SB-431542 is an inhibitor of ALK5/TGF-β type I Receptor (IC50=94 nM) and is selective. SB 431542 also has inhibitory activity against ALK4 and ALK7 but not other proteins. SB 431542 can be used for induced differentiation of stem cells.

METHODS: Human renal cell 293T, human colon cancer-derived non-tumorigenic cell FET, and human lung adenocarcinoma cell A549 were treated with SB-431542 (2-10 μM) and TGF-β1 (12.5 ng/mL) for 1 h. The expression levels of the target proteins were detected by Western Blot.
RESULTS: TGF-β1 induced the complex formation between Smad2/3 and Smad4, and SB-431542 blocked the complex formation by blocking TGF-β-induced phosphorylation and Smad2/3 activation in a dose-dependent manner. [1]
METHODS: Human glioblastoma cells D54MG were treated with SB-431542 (1-10 μM) for 24 h, and cell migration was detected by Transwell.
RESULTS: SB-431542 inhibited TGF-βRI signaling and blocked cell migration of D54MG cells in a concentration-dependent manner. [2]
METHODS: Human pluripotent stem cells hESCs were cultured in KSR medium containing SB-431542 (10 nM) and Noggin (500 ng/mL) for 11 days, and cell differentiation was detected using Immunofluorescence.
RESULTS: Neural induction was monitored by the expression of PAX6, an early marker of neuroectodermal differentiation. Combined treatment with Noggin and SB-431542 significantly increased the efficiency of neural induction to more than 80% of the total cells compared to less than 10% of PAX6+ cells when Noggin or SB-431542 were used alone. [3]
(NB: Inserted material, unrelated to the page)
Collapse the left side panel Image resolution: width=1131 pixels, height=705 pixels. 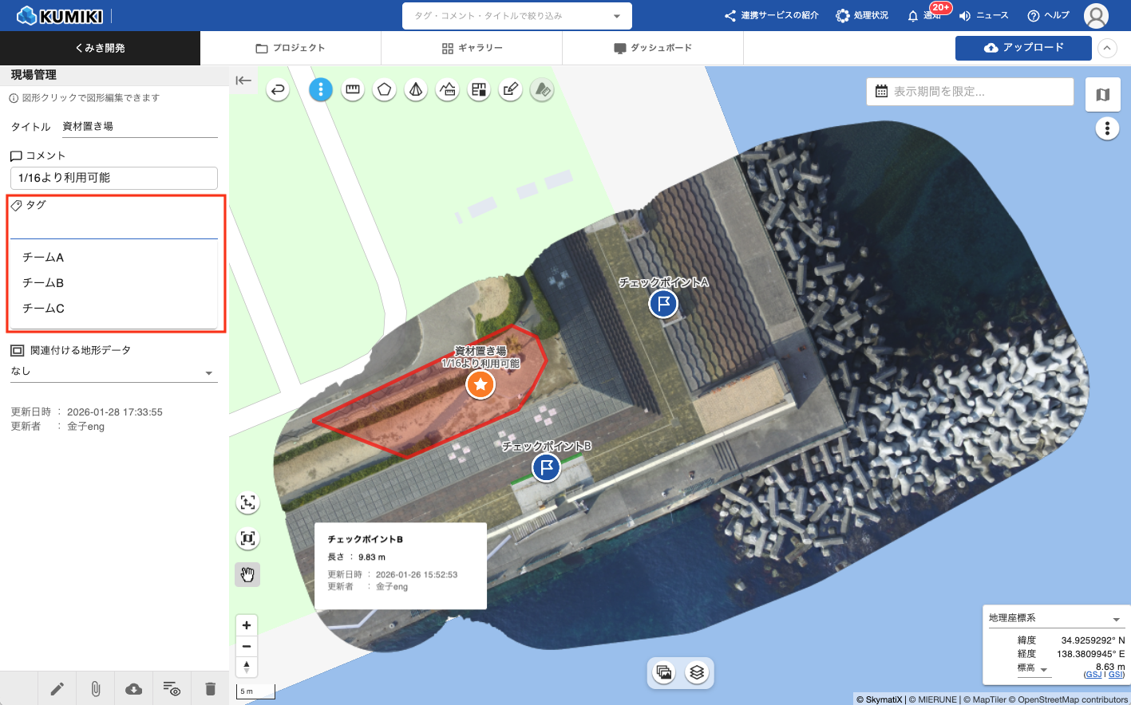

METHODS: To test the antitumor activity in vivo, SB-431542 (10 mg/kg in 20% DMSO/80% corn oil) was intraperitoneally injected three times a week for four weeks into Balb/c mice bearing mouse mammary cancer tumor 4T1.
RESULTS: SB-431542 significantly inhibited lung metastasis of 4T1 mammary tumors. [4]
METHODS: To investigate the treatment of tendon injuries, SB-431542 (10 mg/kg) was injected intraperitoneally into a C57B/6J mouse model with massive rotator cuff tears once daily for two or six weeks.
RESULTS: Inhibition of TGF-β1 signaling by SB-431542 reduced fibrosis, fat infiltration, and muscle weight loss. SB-431542 treatment reduced the number of FAPs in the injured muscle by promoting apoptosis of fibro/adipogenic progenitor cells (FAPs), which are an important cellular source of fibrosis and fat infiltration in the rotator cuff muscle. [5]

Kinase assays were performed with 65 nM GSTALK5 and 184 nM GST-Smad3 in 50 mM HEPES, 5 mM MgCl2, 1 mM CaCl2, 1 mM dithiothreitol, and 3 M ATP. Reactions were incubated with 0.5 μCi of [33P]γATP for 3 h at 30°C. Phosphorylated protein was captured on P-81 paper, washed with 0.5% phosphoric acid, and counted by liquid scintillation. Alternatively, Smad3 or Smad1 protein was also coated onto FlashPlate Sterile Basic Microplates. Kinase assays were then performed in FlashPlates with same assay conditions using either the kinase domain of ALK5 with Smad3 as a substrate or the kinase domain of ALK6 (BMP receptor) with Smad1 as substrate. Plates were washed three times with phosphate buffer and counted by TopCount [2].

A498 cells were seeded at 5,000 to 10,000 cells/well in 96-well plates. The cells were serum-deprived for 24 h and then treated with compounds for 48 h to assess the cellular toxicity. Cell viability is determined by incubating cells for 4 h with XTT labeling and electron coupling reagent. Live cells with active mitochondria produce an orange-colored product, formazan, which is detected using a plate reader at between A450 nm and A500 nm with a reference wavelength greater than 600 nm. The absorbance values correlate with the number of viable cells [2].

BALB/c mice received intraperitoneal (i.p.) injections of colon-26 tumor cells. Three days after tumor cell inoculation, SB-431542 (1 μM solution, 100 μl/animal) or vehicle alone was directly injected into the peritoneal cavity. CTL activities were measured by a standard 4 h 51Cr release assay after culturing spleen cells with γ-irradiated tumor cells for five days in the absence of added growth factors. In vitro experiments, cell lysate of HLA-A*2402 positive gastric cancer cell line, OCUM-8, was incubated with human DC cultures for 4 h. After washing extensively, PBMCs obtained from the same volunteer as DCs were incubated for 7 days and measured CTL activity by 51Cr release assay. NK activity was tested using 51Cr release assay against K562 [4].